My previously existing hope was something like this:

  1. Existing ethical AI teams are maintained at large companies because they add value through:

    1. Something like PR maintenance by keeping them from being too evil

    2. Finding pockets of non-obvious value through accessibility or long-term incentives.

  2. Existing ethical AI teams actually care about ethics, and have some members that keep up with AI Safety research.

  3. The members who keep up with safety research can convince their team to act when there is a “solution.”

  4. The ethical AI team can convince other teams to act.

  5. One or more large companies with such teams and such plans will move forward confidently while other possible early actors will not, giving them a strategic advantage.

  6. ????

  7. Profit

The news of Drs. Gebru and Mitchell being removed from Google seems to be a direct refutation of (4), because their attempts to create action more broadly caused retaliation against them.

It also makes me very concerned about (1), and especially (1.1), in that it seems that Google continued this course of action over the course of three months of bad press. I can also take this as some evidence that (1.2) isn’t working out, or else there would be some profit motive for Google not to take these steps.

Google is the prime example of a tech company that values ethics, or it was in the recent past. I have much less faith in Amazon or Microsoft or Facebook or the US federal government or the Chinese government that they would even make gestures toward responsibility in AI. And the paper that is widely cited as kicking off this debate is raising concerns about racial equity and climate change, which are exactly the boring central parts of the culture war that I’d expect Googlers to support in massive majorities.

What else could happen

One of the big reactions I’m having is despair. I don’t think this is a killing blow to humanity for a few reasons, but it did seem like the single most likely path to a really good future, so I’m pretty sad about it.

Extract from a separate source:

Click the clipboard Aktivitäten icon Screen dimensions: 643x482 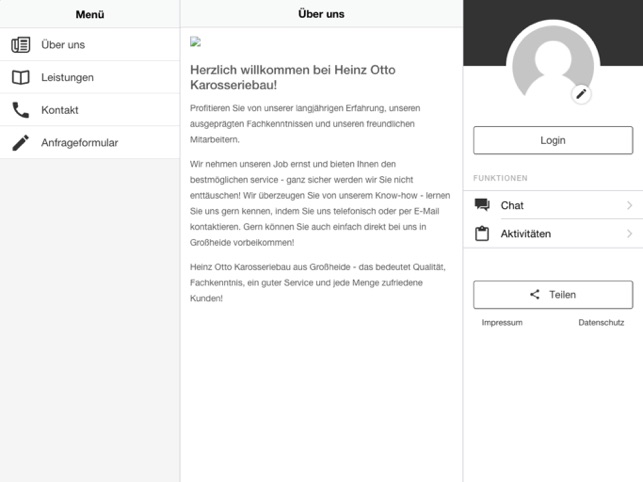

But I think there are still a number of other ways that the problem of implementing an AGI alignment strategy could be solved.

  1. It could be much easier to solve alignment than expected, or the solution could make it easier to implement AGI than otherwise! That would be nice, but it’s not within anyone’s control.

  2. New ethical AI teams could form at other organizations, especially the US Gov’t. This seems directly actionable, though I don’t really see how someone would sell this work to an org.

  3. More secretive connections (such as the leadership of DeepMind or OpenAI) could establish a more direct throughline that I will never know about until I start living out the first chapter of Friendship is Optimal. This also does not seem actionable to me.

  4. Fix (4) in the above by pressure from people who can exert influence over such organizations.

    1. By creating helpful legislation for alignment if such a thing is possible, which I am somewhat skeptical of

    2. Worker organizations that can pressure tech companies on problems of the commons, such as the newly formed Alphabet Worker’s Union. This seems directly actionable, but requires a lot of effort of a sort that I’m uncomfortable with.

I guess I’m mostly out of thoughts, but I hope this makes the case at least somewhat that these events are important, even if you don’t care at all about the specific politics involved.